February 11th
Today we made the executive decision—by “we,” I mean Kiwi stood on the back of a chair, puffed up like a tiny green foreman, and screamed until everyone agreed—that it was time to get serious about the backyard waterfall. Fall may feel far away, but according to Kiwi, planning season waits for no one.
So off we went to Rural King, the one place where you can buy chicken feed, fencing, and a tractor part you didn’t know existed—all in the same aisle.
Kiwi rode in like royalty, perched high and scanning shelves like he was pricing materials in his head. Gravel? Approved. Pond liner? Questionable. Solar pump? He stared at it for a full thirty seconds, which I’ve learned means yes but later.

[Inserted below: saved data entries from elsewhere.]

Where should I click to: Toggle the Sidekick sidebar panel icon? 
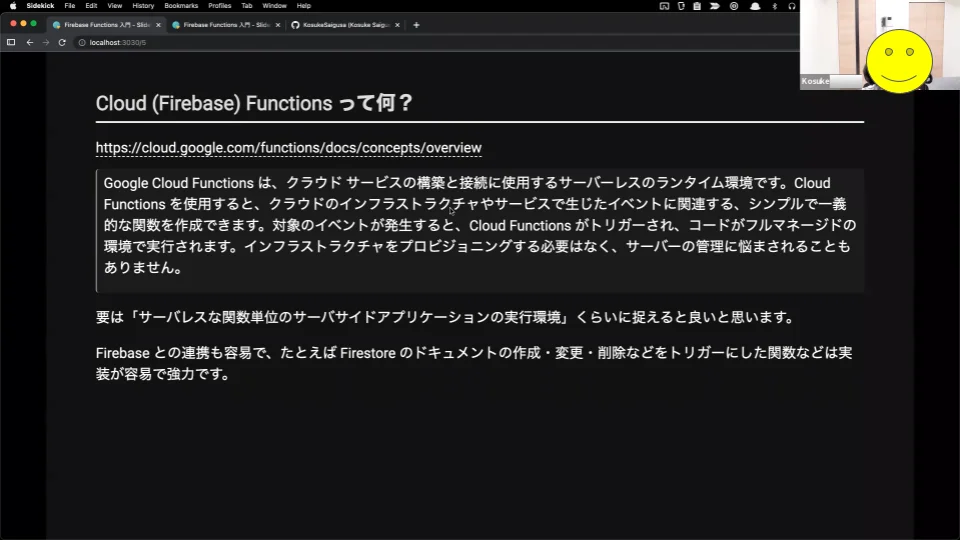[11, 43]
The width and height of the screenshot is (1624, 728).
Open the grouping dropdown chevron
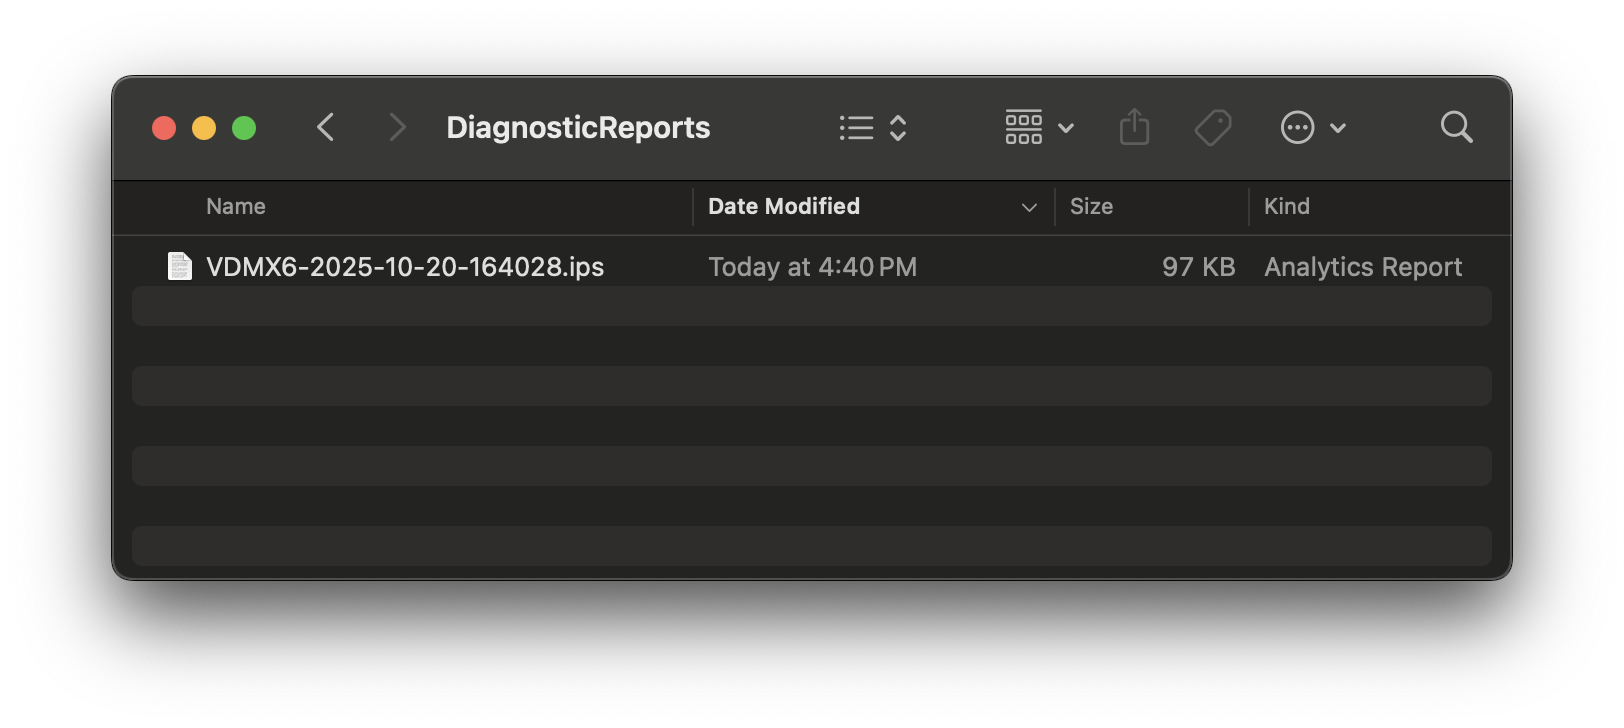(x=1066, y=128)
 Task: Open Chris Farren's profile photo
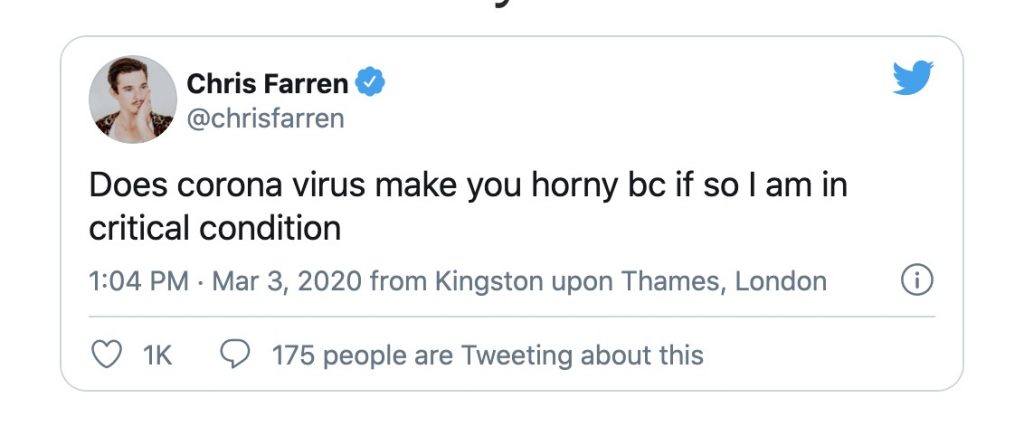133,99
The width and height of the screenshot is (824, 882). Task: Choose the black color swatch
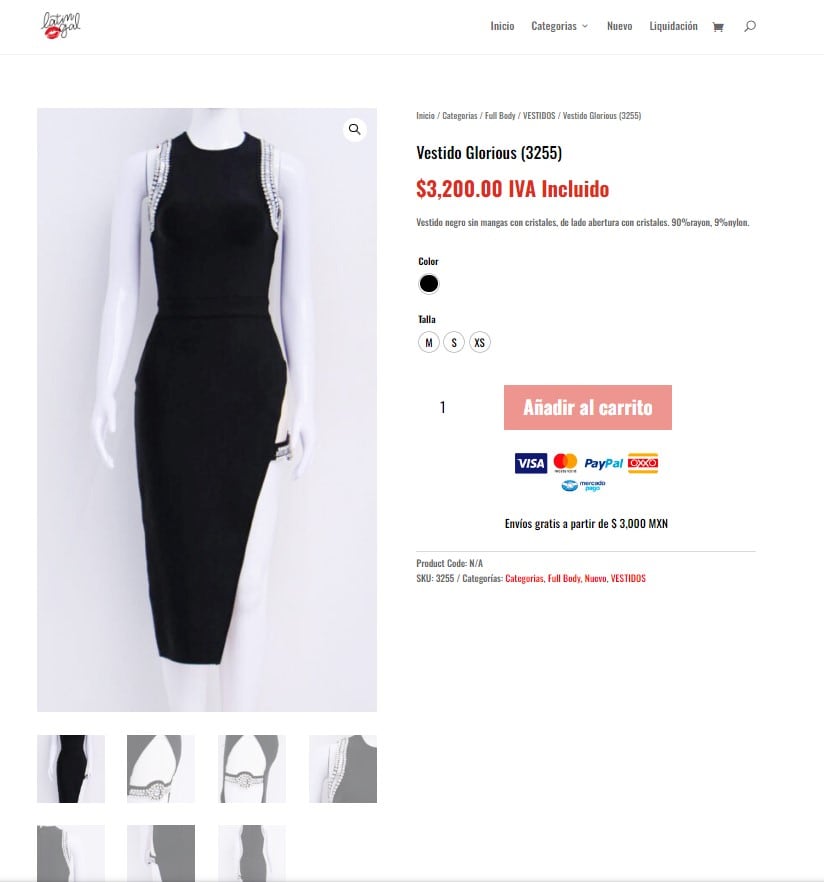tap(429, 284)
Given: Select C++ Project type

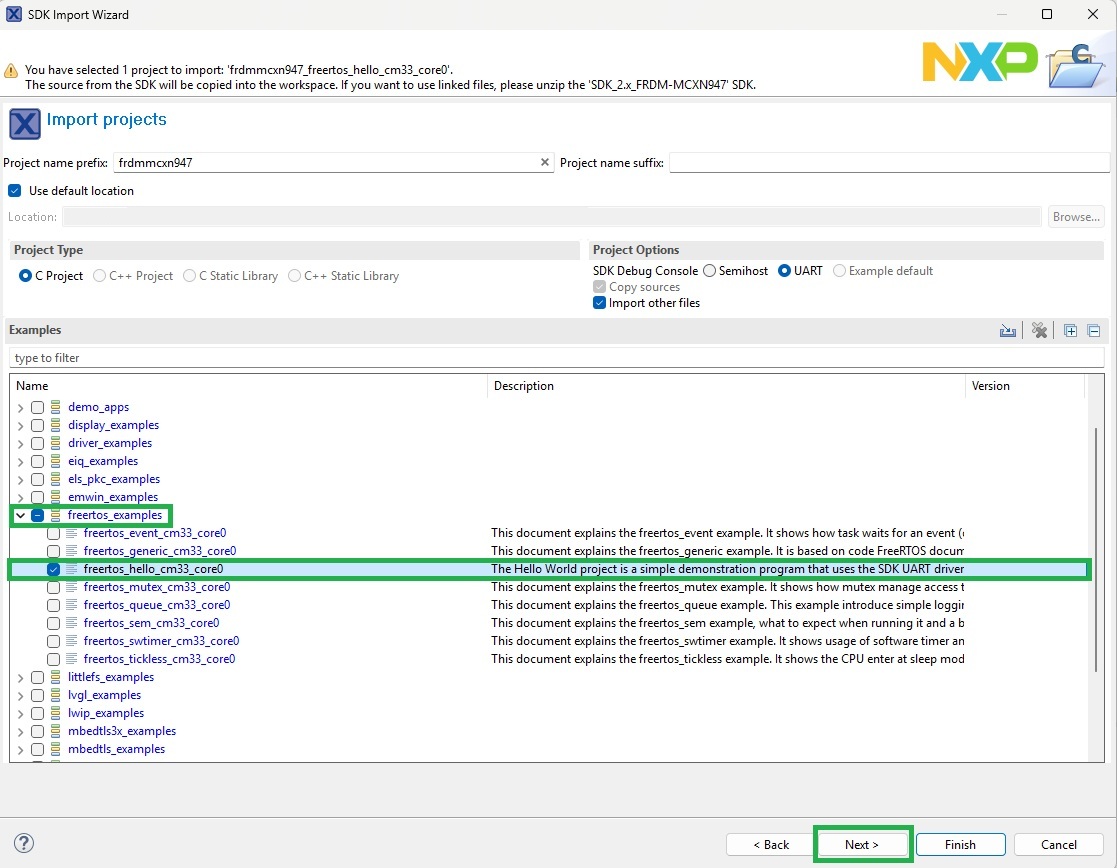Looking at the screenshot, I should click(x=98, y=275).
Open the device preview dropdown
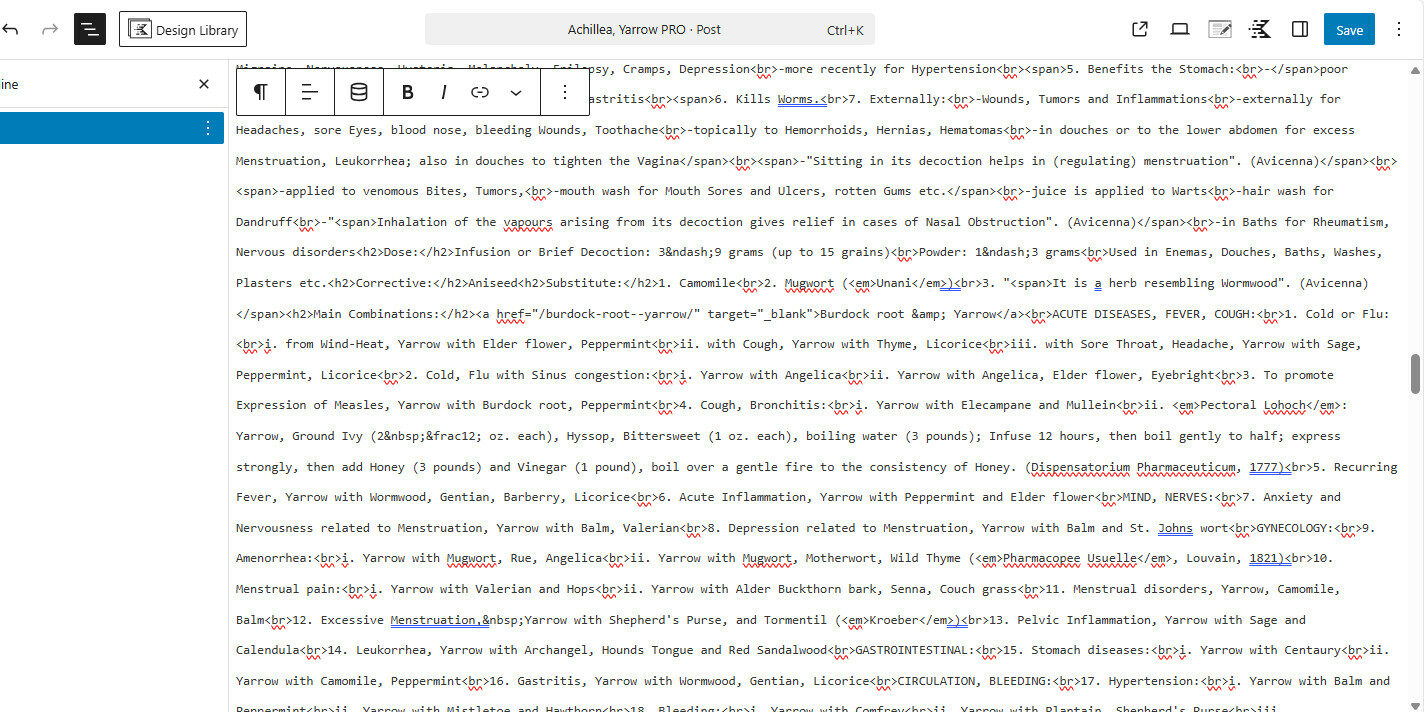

The Quackers, however, did not make it past the livestock section with their dignity intact.
That’s where they saw them.
The ducklings.
Tiny. Yellow. Peeping like squeaky toys possessed by joy.
The Quackers froze.
All four of them.
One whispered, “Haven’t we… been here before?”
Another swore they remembered choosing ducklings once.
The third looked deeply unsettled and muttered something about “the timeline repeating itself.”
The fourth tried to adopt one before I could blink.
Full-blown déjà vu hit them like a feed-bin to the soul. For a moment, I genuinely thought we were about to relive history in aisle seven.
Peanut, observing from the cart like a judgmental gargoyle, seemed disappointed we weren’t bringing home chaos in a cardboard box.
Eventually, we regrouped in the lumber aisle. Kiwi began outlining the waterfall design by knocking small boards onto the floor in what I assume was a very advanced engineering language. The Quackers recovered enough to debate whether the waterfall should have vibes or mystical energy. Peanut voted for “something fish-adjacent.”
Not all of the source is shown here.